About the middle of the tenth, Mechislav (Mieczislaw), the ruler,
received Christianity, and the modest title of Count of the German
Empire. Boleslav the Brave, his son and successor, extended his
territory to the upper Elbe, from which region its boundary line
passed through or near Berlin, whence it followed the Oder to the
sea. Before his death, in 1025, Boleslav wished to be anointed king
by the Pope. The ceremony was denied him, therefore he had it
performed by bishops at home. About a century later the western
boundary was pushed forward by Boleslav Wry-mouth (1132-1139) to a
point on the Baltic about half-way between Stettin and Lubeck. This
was the greatest extension of Poland to the west. Between this line
and the Elbe were Slav tribes; but the region had already become
marken (marches) where the intrusive Germans were struggling for
the
lands and persons of the Slavs.
The eastern boundary of Poland
at this period served also as the western boundary of Russia from
the
head-waters of the western branch of the river San in the
Carpathian
Mountains at a point west of Premysl (in the Galicia of to-day) to
Brest-Litovsk, from which point the Russian boundary continued
toward
the northeast till it reached the sea, leaving Pskoff considerably
and Yurieff (now Dorpat) slightly to the east,--that is, on Russian
territory. Between Russia, north of Brest-Litovsk and Poland, was
the
irregular triangle composing the lands of Lithuanian and Finnish
tribes. From the upper San the Russian boundary southward coincided
with the Carpathians, including the territory between the Pruth to
its mouth and the Carpathians. This boundary between Poland and
Russia, established at that period, corresponds as nearly as
possible
with the line of demarcation between the two peoples at the present
day.
During the two centuries
following 1139, Poland continued to lose on the west and the north,
and that process was fairly begun through which the Germans finally
excluded the Poles from the sea, and turned the cradle of Poland
into
South Prussia, the name which it bears to-day.
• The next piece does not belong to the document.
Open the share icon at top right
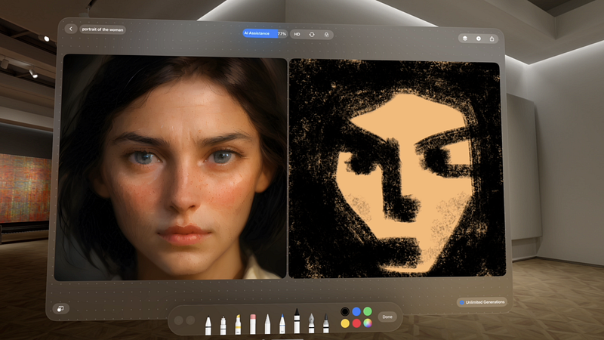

At the end of the fourteenth
century a step was taken by the Poles through which it was hoped to
win in other places far more than had been lost on the west. Poland
turned now to the east; but by leaving her historical basis on the
Baltic, by deserting her political birthplace, the only ground
where
she had a genuine mission, Poland entered upon a career which was
certain to end in destruction, unless she could win the Russian
power
by agreement, or bend it by conquest, and then strengthened by this
power, turn back and redeem the lost lands of Pomerania and
Prussia.
The first step in the new
career was an alliance with Yagello (Yahailo) of Lithuania, from
which much was hoped. This event begins a new era in Polish
history;
to this event we must now give attention, for it was the first in a
long series which ended in the great outburst described in this
book,--the revolt of the Russians against the Commonwealth.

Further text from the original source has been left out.